Consider a workstation design with just two factors: memory and cache size.
We perform 2**2 = 4 experiments using just the low and high values of each factor.
The response variable, throughput in MIPS, is listed below for each experiment:
Cache | Memory Size | Size (kbytes)| 4 Mbytes 16 Mbytes --------+---------------------------- 1 | 15 45 2 | 25 75
We can create a model of the response variable as a function of the factor levels using regression.
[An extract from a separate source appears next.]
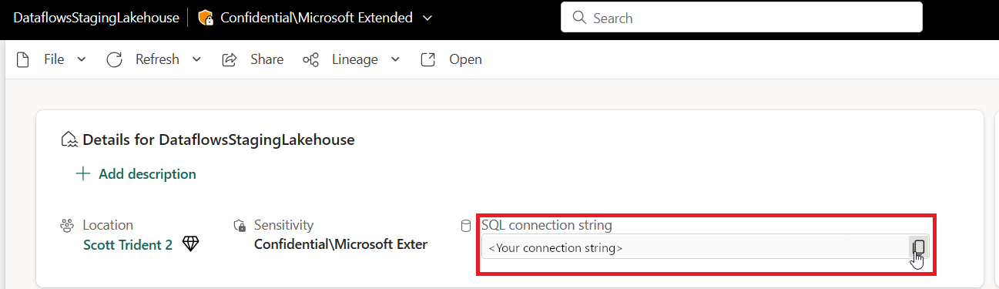Open the Scott Trident 2 workspace link
999x289 pixels.
pos(128,245)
Let y denote the throughput in MIPS.
The performance y can be regressed on two variables representing categorical factors, x_a and x_b (for memory and cache, respectively) using a nonlinear regression model:
y = q_0 + q_a * x_a + q_b * x_b + q_ab * x_a * x_b
where the q's are called the effects.
Substituting the four observations yields:
15 = q_0 - q_a - q_b + q_ab 45 = q_0 + q_a - q_b - q_ab 25 = q_0 - q_a + q_b - q_ab 75 = q_0 + q_a + q_b + q_ab
There is a unique solution for the four effects:
q_0 = 40
q_a = 20
q_b = 10
q_ab = 5
The resulting model is:
y = 40 + 20x_a + 10x_b + 5x_a * x_b
Thus the mean performance is 40 MIPS; the effect of memory is 20 MIPS; the effect of cache is 10 MIPS; and the interaction between memory and cache accounts for 5 MIPS.
Question: Why did we treat the factors as categorical? After all, memory sizes are integers, not categories!